Plutôt que d’interdire un livre en anglais, il faut que les autorités
s’intéressent davantage aux émissions débiles et abrutissantes.
Car ces dernières, on sait du moins ce qu’elles contiennent.
Il n’en est pas de même de ces soi-disant jeux culturels où
on recrute n’importe qui, n’importe comment et où on fait des sondages
qui révèlent - s’ils sont vrais - la dégradation terrifiante
de l’intellect à tous les niveaux et à tous les âges.
Dans une certaine émission TV populaire, tous les participants
- ou presque tous - ont pour hobbies la lecture et la musique, disent-ils.
Mais essayez de leur faire nommer n’importe quel écrivain ou n’importe
quel compositeur libanais, arabe ou étranger et ils offrent un regard
vide. Incapables de susurrer le moindre son.

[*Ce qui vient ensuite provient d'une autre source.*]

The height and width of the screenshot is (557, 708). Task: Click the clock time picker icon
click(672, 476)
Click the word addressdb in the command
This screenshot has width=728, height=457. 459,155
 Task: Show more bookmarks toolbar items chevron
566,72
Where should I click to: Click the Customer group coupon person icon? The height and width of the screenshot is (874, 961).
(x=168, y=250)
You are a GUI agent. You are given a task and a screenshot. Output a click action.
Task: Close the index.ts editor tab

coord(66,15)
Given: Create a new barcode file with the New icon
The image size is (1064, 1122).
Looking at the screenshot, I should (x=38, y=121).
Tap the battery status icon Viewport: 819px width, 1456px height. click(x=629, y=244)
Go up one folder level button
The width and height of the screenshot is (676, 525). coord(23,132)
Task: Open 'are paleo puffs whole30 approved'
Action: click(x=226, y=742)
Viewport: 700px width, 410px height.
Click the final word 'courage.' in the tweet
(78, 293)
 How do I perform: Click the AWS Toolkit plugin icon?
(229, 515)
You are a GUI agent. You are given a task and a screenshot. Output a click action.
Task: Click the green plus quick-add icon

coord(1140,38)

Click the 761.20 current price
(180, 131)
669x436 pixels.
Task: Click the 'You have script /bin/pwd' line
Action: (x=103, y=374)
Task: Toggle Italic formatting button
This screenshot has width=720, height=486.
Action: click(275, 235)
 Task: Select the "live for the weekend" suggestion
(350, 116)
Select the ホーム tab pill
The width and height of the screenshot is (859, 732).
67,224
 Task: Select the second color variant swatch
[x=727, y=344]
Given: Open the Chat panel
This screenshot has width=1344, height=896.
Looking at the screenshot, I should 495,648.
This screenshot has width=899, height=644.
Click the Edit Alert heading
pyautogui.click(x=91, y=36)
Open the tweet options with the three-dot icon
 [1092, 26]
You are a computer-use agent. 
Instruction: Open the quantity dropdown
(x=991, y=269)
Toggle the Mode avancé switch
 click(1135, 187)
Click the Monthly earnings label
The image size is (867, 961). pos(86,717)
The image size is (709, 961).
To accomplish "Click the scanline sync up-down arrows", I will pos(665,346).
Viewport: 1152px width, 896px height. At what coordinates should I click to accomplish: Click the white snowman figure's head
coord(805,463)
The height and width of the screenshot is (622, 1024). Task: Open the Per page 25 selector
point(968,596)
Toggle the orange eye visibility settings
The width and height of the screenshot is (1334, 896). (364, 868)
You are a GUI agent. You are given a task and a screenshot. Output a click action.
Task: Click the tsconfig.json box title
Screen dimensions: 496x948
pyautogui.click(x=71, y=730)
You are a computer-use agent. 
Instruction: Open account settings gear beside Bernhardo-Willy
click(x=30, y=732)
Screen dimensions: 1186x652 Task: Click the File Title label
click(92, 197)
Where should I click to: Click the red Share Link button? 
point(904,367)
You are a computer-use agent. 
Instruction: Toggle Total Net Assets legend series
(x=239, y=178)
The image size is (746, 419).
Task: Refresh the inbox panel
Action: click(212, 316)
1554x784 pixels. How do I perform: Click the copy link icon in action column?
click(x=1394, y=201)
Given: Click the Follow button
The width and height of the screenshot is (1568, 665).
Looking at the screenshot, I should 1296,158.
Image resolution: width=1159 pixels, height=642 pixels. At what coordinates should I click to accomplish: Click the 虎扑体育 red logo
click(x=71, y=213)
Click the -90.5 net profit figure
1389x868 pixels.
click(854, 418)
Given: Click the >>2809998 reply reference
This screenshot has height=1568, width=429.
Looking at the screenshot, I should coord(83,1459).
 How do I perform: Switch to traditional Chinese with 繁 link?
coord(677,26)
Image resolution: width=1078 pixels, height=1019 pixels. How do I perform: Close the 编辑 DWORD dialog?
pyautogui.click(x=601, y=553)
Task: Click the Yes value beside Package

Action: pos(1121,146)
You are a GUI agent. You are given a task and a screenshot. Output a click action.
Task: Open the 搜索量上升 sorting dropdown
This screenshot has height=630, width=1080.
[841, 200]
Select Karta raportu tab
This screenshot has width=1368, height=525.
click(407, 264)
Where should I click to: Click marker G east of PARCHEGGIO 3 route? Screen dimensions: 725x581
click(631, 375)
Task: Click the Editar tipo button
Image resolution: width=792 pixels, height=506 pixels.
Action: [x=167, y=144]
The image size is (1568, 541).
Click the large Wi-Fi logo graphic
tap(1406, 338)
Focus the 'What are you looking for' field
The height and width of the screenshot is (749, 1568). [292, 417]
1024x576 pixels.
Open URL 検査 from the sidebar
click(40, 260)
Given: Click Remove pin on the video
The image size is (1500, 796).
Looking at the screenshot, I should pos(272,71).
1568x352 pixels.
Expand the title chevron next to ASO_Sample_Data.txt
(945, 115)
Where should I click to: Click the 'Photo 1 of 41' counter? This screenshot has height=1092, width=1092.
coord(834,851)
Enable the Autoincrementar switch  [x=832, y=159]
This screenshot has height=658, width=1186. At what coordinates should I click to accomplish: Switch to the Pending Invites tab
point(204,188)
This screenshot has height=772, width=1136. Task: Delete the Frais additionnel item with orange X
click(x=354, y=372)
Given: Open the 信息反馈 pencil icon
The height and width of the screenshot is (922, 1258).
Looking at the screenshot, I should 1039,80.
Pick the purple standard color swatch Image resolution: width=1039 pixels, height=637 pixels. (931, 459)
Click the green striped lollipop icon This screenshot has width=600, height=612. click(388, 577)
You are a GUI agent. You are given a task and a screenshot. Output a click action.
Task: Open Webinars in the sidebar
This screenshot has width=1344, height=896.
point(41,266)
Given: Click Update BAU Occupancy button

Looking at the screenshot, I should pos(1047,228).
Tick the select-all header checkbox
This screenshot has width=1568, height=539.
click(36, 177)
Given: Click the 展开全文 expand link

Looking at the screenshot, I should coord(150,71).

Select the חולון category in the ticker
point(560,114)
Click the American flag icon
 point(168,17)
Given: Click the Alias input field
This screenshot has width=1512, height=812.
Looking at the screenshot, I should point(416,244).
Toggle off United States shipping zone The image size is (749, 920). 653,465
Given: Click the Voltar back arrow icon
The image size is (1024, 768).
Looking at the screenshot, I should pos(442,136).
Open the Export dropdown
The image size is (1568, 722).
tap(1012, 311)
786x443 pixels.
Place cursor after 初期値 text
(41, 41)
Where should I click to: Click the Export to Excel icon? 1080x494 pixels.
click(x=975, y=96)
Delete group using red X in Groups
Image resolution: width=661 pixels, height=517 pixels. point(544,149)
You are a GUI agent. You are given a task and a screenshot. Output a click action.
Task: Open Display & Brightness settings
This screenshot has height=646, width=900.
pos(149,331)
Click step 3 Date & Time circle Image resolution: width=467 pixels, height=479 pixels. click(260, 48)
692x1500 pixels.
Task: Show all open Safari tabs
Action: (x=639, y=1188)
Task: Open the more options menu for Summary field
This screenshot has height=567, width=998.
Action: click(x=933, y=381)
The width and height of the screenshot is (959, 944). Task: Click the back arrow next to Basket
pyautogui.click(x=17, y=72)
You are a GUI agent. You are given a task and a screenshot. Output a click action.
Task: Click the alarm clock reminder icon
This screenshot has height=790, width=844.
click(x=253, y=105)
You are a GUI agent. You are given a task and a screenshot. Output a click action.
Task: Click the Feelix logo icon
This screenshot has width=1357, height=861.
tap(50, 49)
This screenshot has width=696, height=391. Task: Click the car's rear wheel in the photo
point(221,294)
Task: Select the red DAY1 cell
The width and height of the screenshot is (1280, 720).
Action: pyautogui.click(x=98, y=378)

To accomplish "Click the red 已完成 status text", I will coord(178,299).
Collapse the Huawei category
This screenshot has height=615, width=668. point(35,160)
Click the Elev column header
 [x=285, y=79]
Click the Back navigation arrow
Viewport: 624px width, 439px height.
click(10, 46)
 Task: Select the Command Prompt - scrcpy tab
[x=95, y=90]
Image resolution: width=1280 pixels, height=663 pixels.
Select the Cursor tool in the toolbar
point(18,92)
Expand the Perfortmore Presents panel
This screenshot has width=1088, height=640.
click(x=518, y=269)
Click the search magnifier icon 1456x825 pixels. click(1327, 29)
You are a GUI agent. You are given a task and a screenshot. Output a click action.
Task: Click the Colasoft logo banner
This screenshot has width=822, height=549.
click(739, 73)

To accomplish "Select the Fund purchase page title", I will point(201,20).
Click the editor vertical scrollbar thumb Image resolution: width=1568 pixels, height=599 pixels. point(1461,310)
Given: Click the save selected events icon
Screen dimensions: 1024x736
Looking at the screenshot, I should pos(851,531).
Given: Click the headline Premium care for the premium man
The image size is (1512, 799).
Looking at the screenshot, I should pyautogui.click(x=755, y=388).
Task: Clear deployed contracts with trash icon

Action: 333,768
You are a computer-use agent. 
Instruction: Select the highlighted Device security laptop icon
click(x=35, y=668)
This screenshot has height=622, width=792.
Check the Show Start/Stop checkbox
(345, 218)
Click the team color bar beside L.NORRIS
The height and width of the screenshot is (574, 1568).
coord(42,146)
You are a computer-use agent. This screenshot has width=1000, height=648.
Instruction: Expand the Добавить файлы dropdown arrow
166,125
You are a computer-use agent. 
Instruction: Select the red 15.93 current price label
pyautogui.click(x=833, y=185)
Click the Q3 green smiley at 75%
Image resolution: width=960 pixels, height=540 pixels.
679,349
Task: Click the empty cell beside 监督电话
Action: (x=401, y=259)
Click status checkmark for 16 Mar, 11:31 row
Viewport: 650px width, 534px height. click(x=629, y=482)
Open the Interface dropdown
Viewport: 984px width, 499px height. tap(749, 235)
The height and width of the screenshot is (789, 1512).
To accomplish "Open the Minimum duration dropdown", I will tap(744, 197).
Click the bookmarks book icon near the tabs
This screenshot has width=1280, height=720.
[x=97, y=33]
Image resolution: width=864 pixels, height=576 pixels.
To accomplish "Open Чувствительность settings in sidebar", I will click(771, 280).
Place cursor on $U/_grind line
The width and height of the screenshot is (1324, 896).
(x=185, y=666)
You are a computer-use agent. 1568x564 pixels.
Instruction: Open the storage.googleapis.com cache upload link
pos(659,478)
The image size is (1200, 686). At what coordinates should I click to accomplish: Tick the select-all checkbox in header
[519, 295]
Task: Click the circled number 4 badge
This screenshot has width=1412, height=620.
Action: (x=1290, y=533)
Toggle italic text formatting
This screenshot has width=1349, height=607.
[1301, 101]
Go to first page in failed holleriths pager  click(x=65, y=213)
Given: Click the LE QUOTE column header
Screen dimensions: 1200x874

Par ailleurs, les questions semblent souvent inspirées de jeux
similaires passant à la TV en Australie, aux USA, en France, en
Italie et même en Turquie!
La dernière des dernières: on demande à une brave
femme emmitouflée, comme si nous étions au mois de décembre
en Sibérie, ce qu’elle ferait au cours d’un après-midi très
pluvieux, d’un dimanche ou jour de congé? La réponse fuse:
“J’irais à la plage, au bord de la mer. Tant qu’à être
mouillée.”
Il est vrai qu’être devant la caméra est très différent
que d’être confortablement installée dans son fauteuil chez
soi.
Quant aux autres questions, on se demande sur quelle planète
vivent les “concocteurs” des jeux! L’animateur, quant à lui, ne
peut que lire les cartons qu’on lui remet.